In his recently published debut novel, Us Conductors, the 32-year-old Michaels has taken Termen’s life story and, well, as a warning at the book’s outset proclaims: “This book is mostly inventions.”
Here, Termen is no simple scientist, but a Russian agent who arrives in New York at the height of the Roaring ’20s and uses his celebrity to infiltrate, sometimes unwillingly, the highest levels of U.S. industry. Oh, and he knows kung fu.
The real-life Termen was just as intriguing a character — a prolific inventor who “worked on everything from early television … to wireless telegraphs to altimeters for military applications,” Michaels says. “He had ideas about human cryogenics, talking to aliens, male impotence.”
One could probably write a dozen novels about his life. This one is a love story, the narrative taking the form of two letters, written by Termen at vastly different points in his life, to Clara Rockmore, his one true love and, perhaps, the greatest theremin player to ever live.
“When you talk to people about the theremin, they have one of two responses,” says Michaels, sitting in the lobby of an Ottawa hotel on a recent morning. (Michaels, now based in Montreal, was in town for a literary festival.) “One is, ‘I have no idea what you’re talking about’ — they don’t recognize it — or there’s this light that goes off in their eyes.
“People who have experienced the theremin, there’s a certain wonder,” he says. “And that’s different than if I said, ‘Oh, I’m writing a book about the slide whistle.’”
This is partly to do with how one plays a theremin.

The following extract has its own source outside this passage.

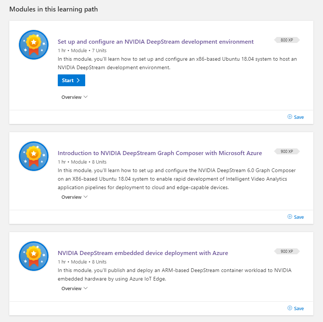323x322 pixels.
Task: Save the Graph Composer module
Action: tap(296, 217)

A metal antenna sticks up vertically from the instrument’s base, controlling the pitch, while a looped antenna juts out horizontally, controlling volume. It’s played without actually touching the instrument, as if conducting an invisible symphony, and it is as if the sound is being pulled from another dimension — or, as Michaels puts it, “some deeper part of the universe.” Call the instrument “a magic trick” and Michaels disagrees: It is not a trick, but actual magic.
“There’s no deception there,” he says. “This is the sound of invisible fields interacting with your body’s spirit, in a sense.”
It seems inevitable that Michaels would write about music. In 2003 he founded the influential music blog Said The Gramophone, which doesn’t publish standard “is this good?” music criticism but rather short stories, in a sense, about music.
“Said The Gramophone was a place where I was writing fiction about music,” says Michaels, who says he’s unsure about the future of the website. With Us Conductors, historical fiction whose only music is of the classical variety, “part of the energy that I was trying to bring to the book was the kind of energy I was hearing on all this music from the 1980s — so, post-punk and new wave music from artists like the Cocteau Twins and Kate Bush and Joy Division and stuff like that. I wanted the book to have that kind of fizzing, spectral, more modern sound to it, or rhythm to it, despite its earlier setting,” Michaels says. “I was trying to make a very modern book, despite setting it almost 100 years ago.”
Although it’s been almost 100 years since the instrument’s heyday, there remains a circle of devotees, particularly in Europe. Michaels estimates that in Canada there might be 20 serious theremin players, though he might soon be considered number 21.
In January, his father, a scientist, gave Michaels a theremin he’d built from scratch (“He secretly started working on it when he heard about my book, as a gift”) and at the beginning of his event in Ottawa he brought it up on stage, and, before reading from the book, performed for the audience. His hands hovered above the instrument, pulling on invisible strings like a puppeteer, and the theremin’s voice filled the church hall. At least for a few minutes, Lev Sergeyevich Termen was alive again.
Sean Michaels, author of Us Conductors, poses with a theremin, the musical instrument at the heart of his novel, that his father made for him.